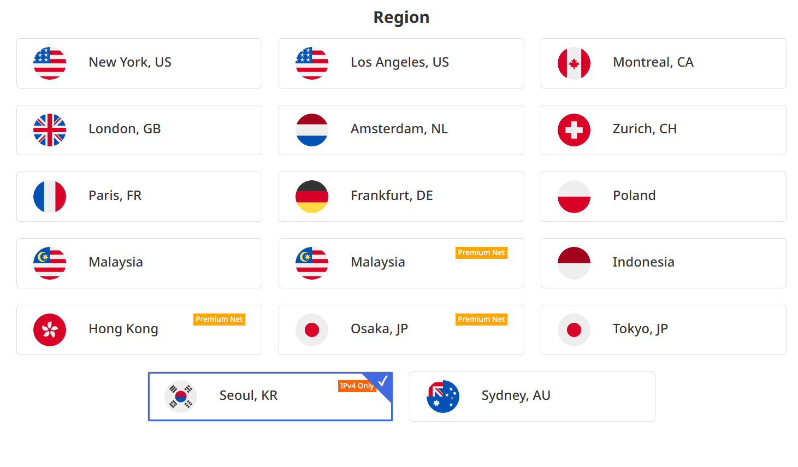The image size is (798, 467).
Task: Click the Australian flag icon for Sydney
Action: (443, 397)
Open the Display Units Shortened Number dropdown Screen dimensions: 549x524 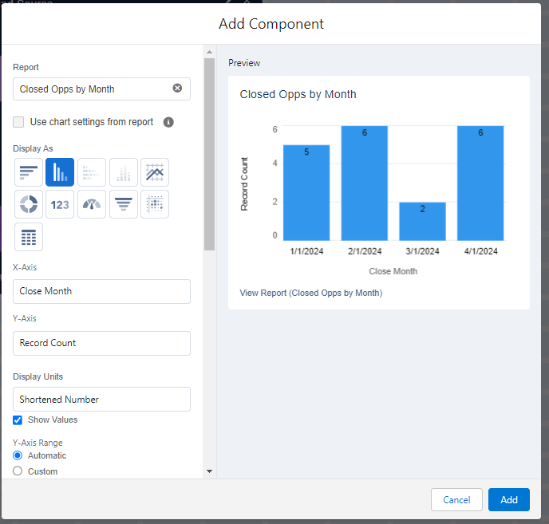101,399
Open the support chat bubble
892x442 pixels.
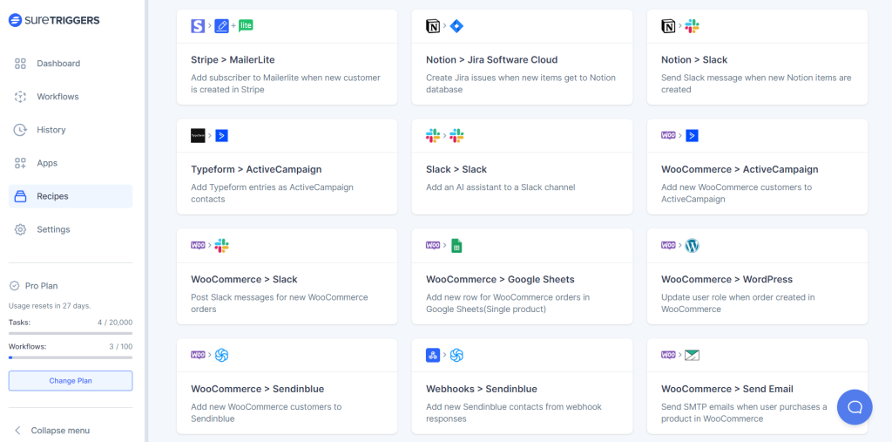click(x=855, y=407)
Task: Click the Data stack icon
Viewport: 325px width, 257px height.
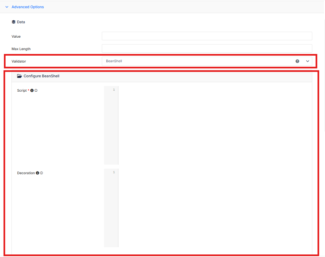Action: coord(14,22)
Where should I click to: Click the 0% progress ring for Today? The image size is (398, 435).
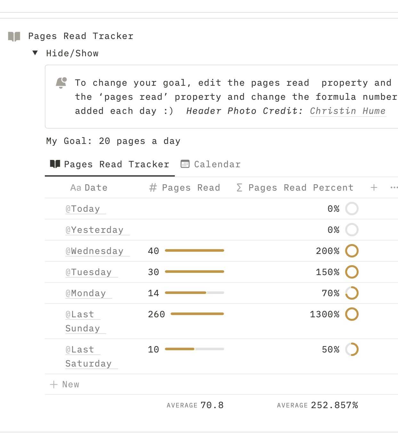(352, 209)
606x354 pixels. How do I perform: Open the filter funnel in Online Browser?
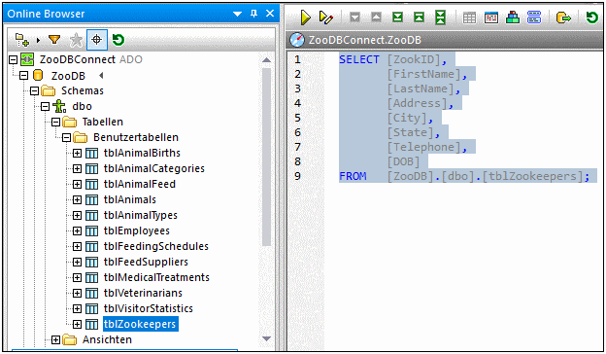54,40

• _ACTION ITEM_: Only one thing is required: an exact printout of the lines from the line containing "Where should I" through the last line of the records, pictures excluded.

• _SOLVED PROBLEM_:
Where should I click to: Click the 0% progress ring for Today? The image size is (398, 435).
(352, 209)
606x354 pixels. How do I perform: Open the filter funnel in Online Browser?
54,40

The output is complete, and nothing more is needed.